My special favourites were the cars you could identify by sound alone: the Jowett from Bradford with its two-cylinder horizontally-opposed engine, or the train-driven Trojan. At the junk shop I would buy for a penny back numbers of the Autocar, the Motor and the Light Car & Cyclecar. I haunted car parks for the sight of a 1928 Hudson Essex, with its wooden-spoked wheels that kept the wheelwrights of New Jersey in business long after the horses had gone.

The mania left me as quickly as it came, but it immunised me in later life, just as Geddes predicted. In adult life I have never owned or driven a motor vehicle, apart from misadventures with a dumper during the war. But I still identify cars in old movies and admire the museum models rented to the film companies today.

And the back of my head is still lumbered with this discarded childhood luggage. I can tell you how the internal combustion engine was, like so many inventions, just looking round for its inventor, until it was patented simultaneously by Karl Benz and Gottlieb Daimler in 1884, and I how they got together to form Daimler-Benz.

They had to, because everywhere in foundries and cycle-shops other people had started building cars. I can even tell you how, seeking to enter the French market with finance from the Credit Lyonnais, they renamed the car after the daughter of that bank’s managing director, Mercedes; or how, when their racing cars were stranded in a French Grand Prix in August 1914, one was brought to Britain to provide the basis of decades of Rolls-Royce aero engines.
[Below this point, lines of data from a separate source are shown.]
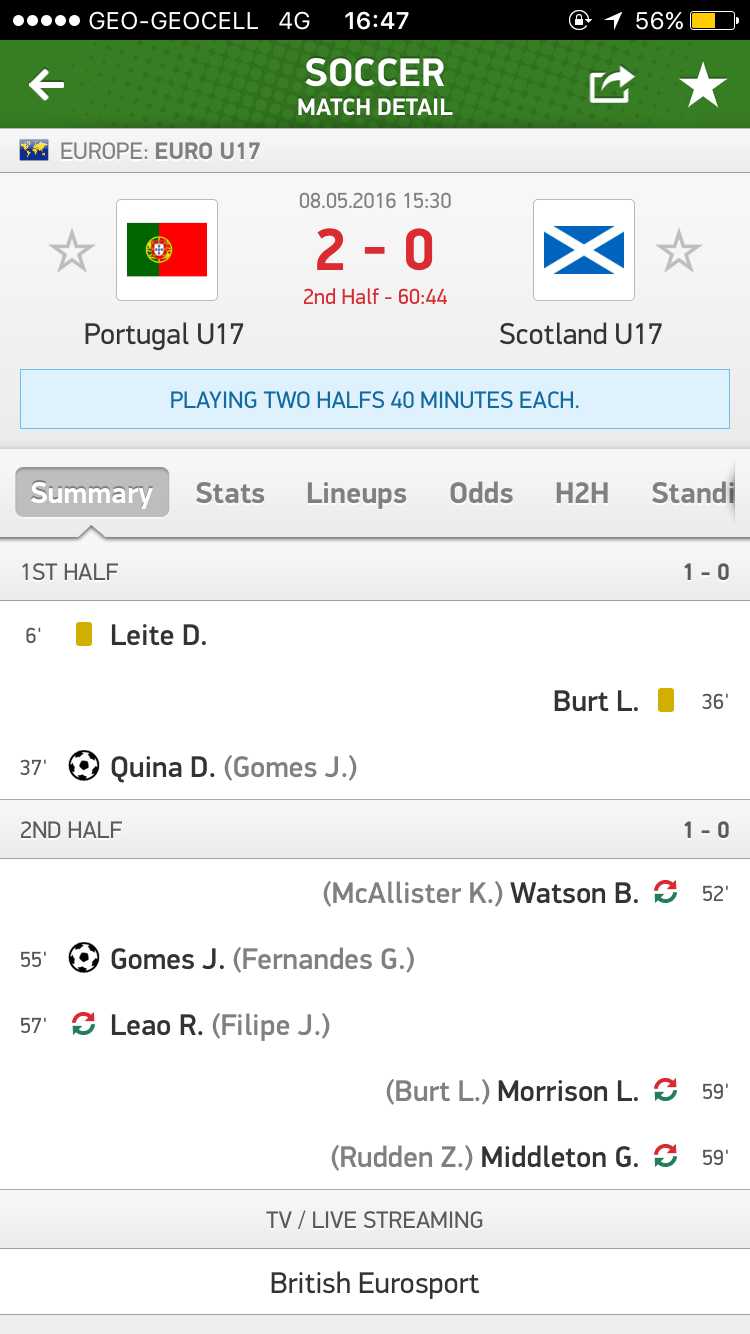The image size is (750, 1334).
Task: Tap the Portugal flag thumbnail
Action: pyautogui.click(x=167, y=250)
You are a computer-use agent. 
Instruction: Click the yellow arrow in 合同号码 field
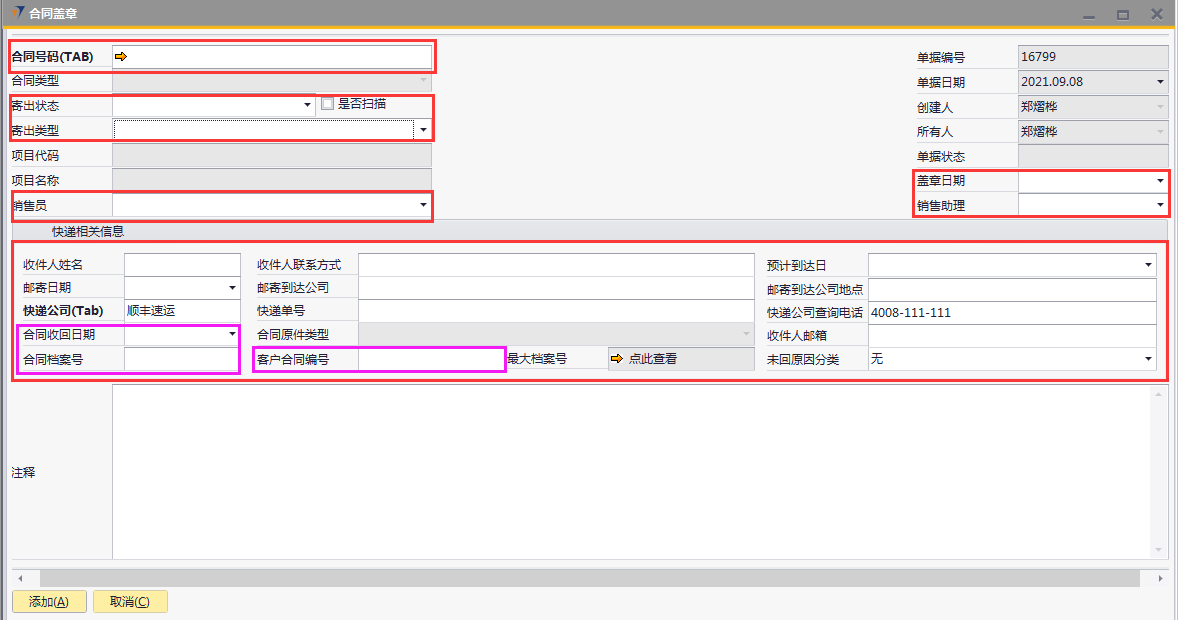pos(121,57)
My attack of motor-mania coincided with the years when the Nazi government poured huge sums into Mercedes-Benz and its rival AutoUnion. This enabled them to win all the international motor-races and to buy in all the top drivers from Britain and France. Nuvolari remained faithful to Alfa-Romeo and simply stopped winning.
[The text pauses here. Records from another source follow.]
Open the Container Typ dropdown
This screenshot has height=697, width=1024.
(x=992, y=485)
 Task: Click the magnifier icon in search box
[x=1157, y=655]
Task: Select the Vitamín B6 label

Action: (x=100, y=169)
They were the days when every newsreel showed Hitler being driven through cheering crowds in his six-wheeler Mercedes-Benz. I developed a hostility towards the firm, and maybe that turned me off car-collecting altogether. Once in my life I have ridden in one. It was a taxi from Ipswich. I asked the driver why he had chosen so opulent and expensive a vehicle for such a workaday job. “Because I’ll always get my money back,” he explained. “People have this superstition that there’s something special about a Merc.”
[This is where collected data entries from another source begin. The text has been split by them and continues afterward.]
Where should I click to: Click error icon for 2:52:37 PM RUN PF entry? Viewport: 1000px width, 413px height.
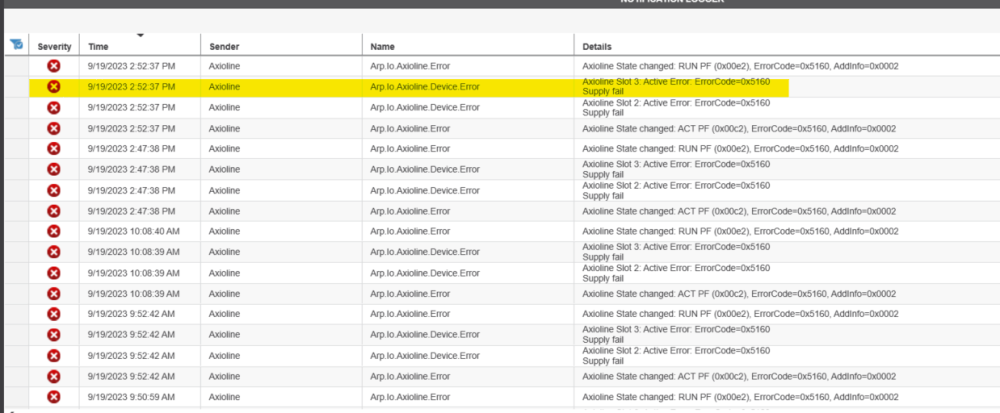[x=54, y=66]
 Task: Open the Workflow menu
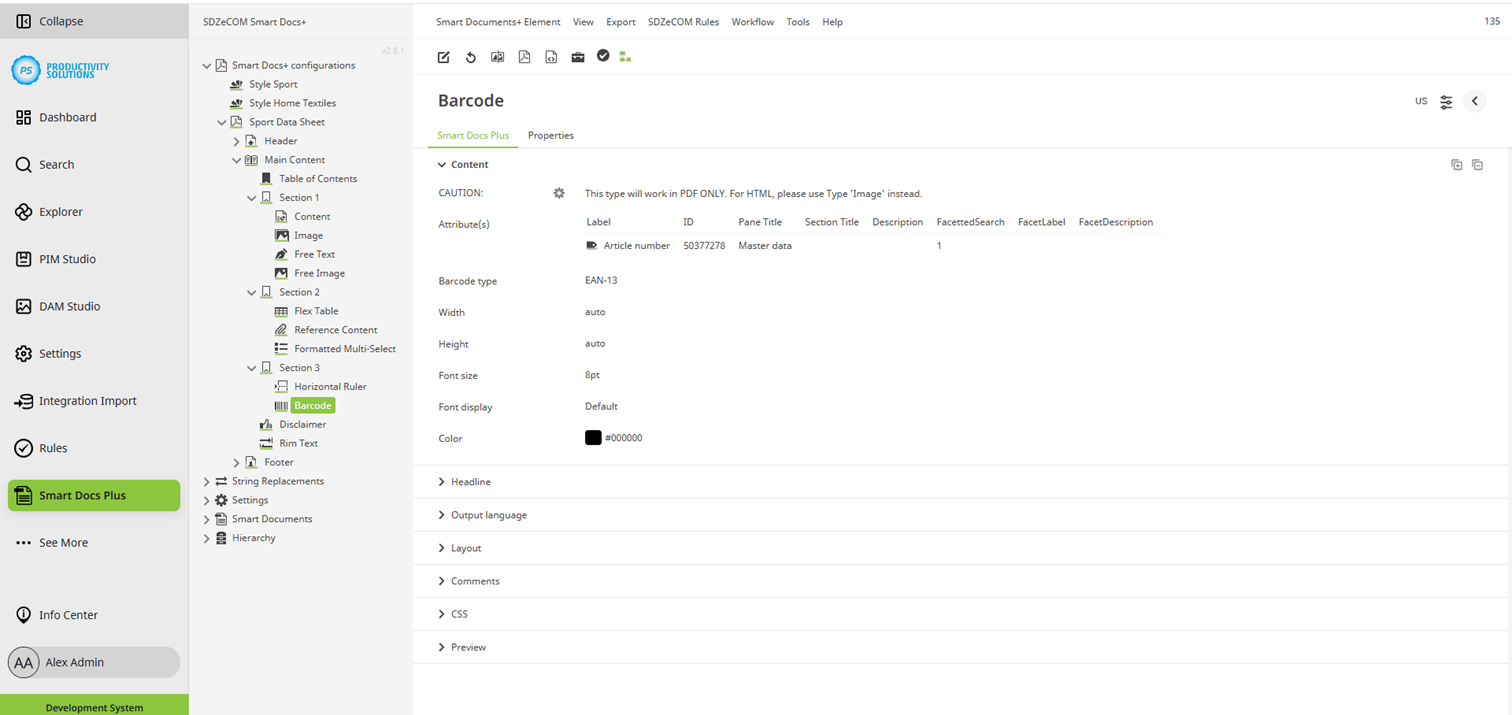752,21
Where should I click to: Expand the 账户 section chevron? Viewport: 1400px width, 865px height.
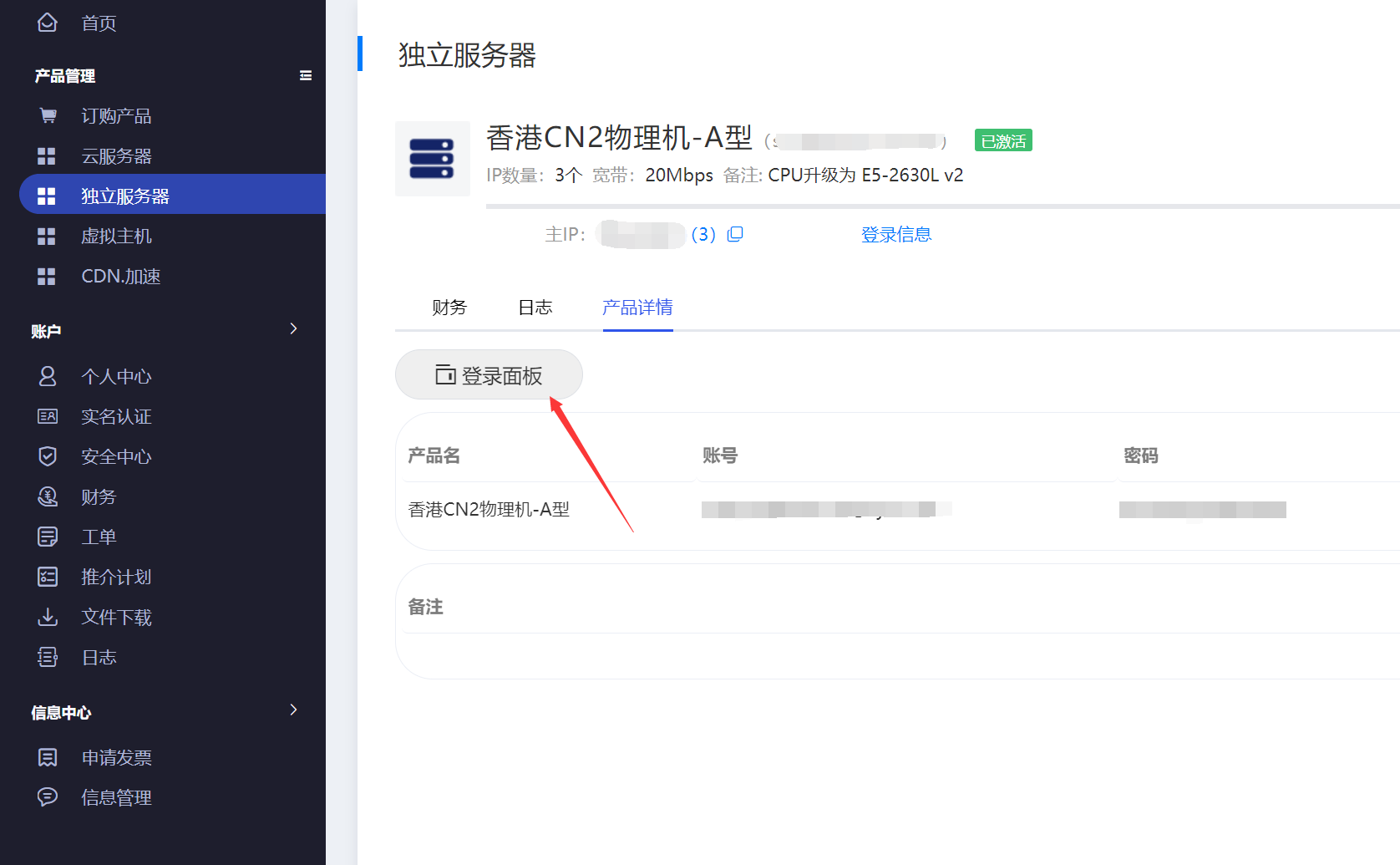pos(293,329)
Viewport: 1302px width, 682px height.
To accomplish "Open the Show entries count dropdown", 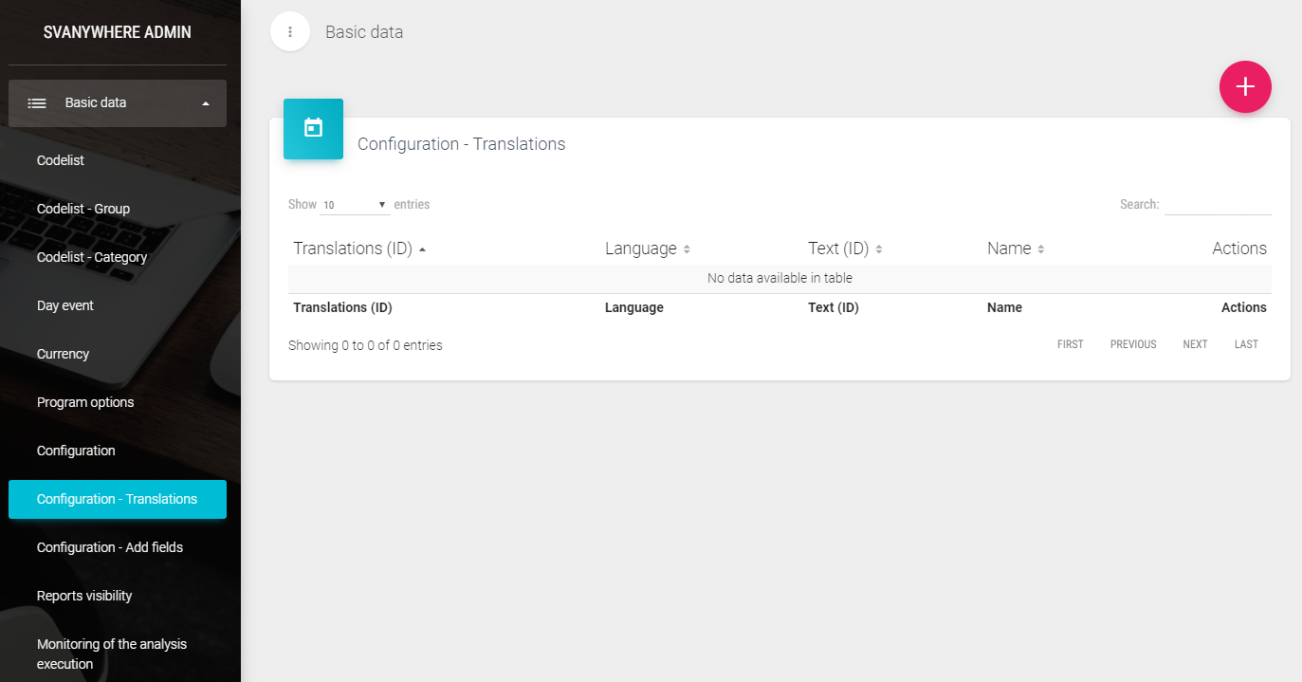I will 355,205.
And indeed they have. Every military dictator in Latin America has one. Watch the TV news and name the car that contained Gorbachev in his journey from the airport to the government palace in Beijing, or the president of Sudan through Khartoum, Pinochet through Santiago, Menem in Buenos Aires, or the whole lot down the Champs Elysees on 14 July.

There are plenty of posh vehicles around. Crowds of people who’ve arrived somewhere or other give high status to Rolls-Royce. Our local self-made entrepreneur had one, and when his fortunes temporarily failed, sold it. “Oh, it doesn’t matter,” he told me. “I’ve had one, that’s all that counts,” and he drove off in his new Mercedes. As for royalty, after Edward VII drove the first British-made Daimler, they stayed with that firm for half a century.

But in a world perspective it’s the Mercedes-Benz that indicates that a ruler has really arrived. I always think of the Fuhrer connection and wonder at the insensitivity. “You’re very obtuse,” said my friend Richard down the road. “Don’t you realise that they’re the firm that I makes a guaranteed bullet-proof model?“

58. Colin Ward fell in love with records too

As we’re into the Silly Season I might as well confess that, apart from cars, I fell in love with records. This enthusiasm too was one stage removed from the real thing. What I really studied was record catalogues. Where I lived there was one shop, Saville Pianos, that stocked the ordinary repertoire of 78rpm 10 inch and 12 inch standards. All quite pricey, and I had no inkling of those invaluable secondhand shops in London, the Gramophone Exchange and, later, Harridges in Moor Street.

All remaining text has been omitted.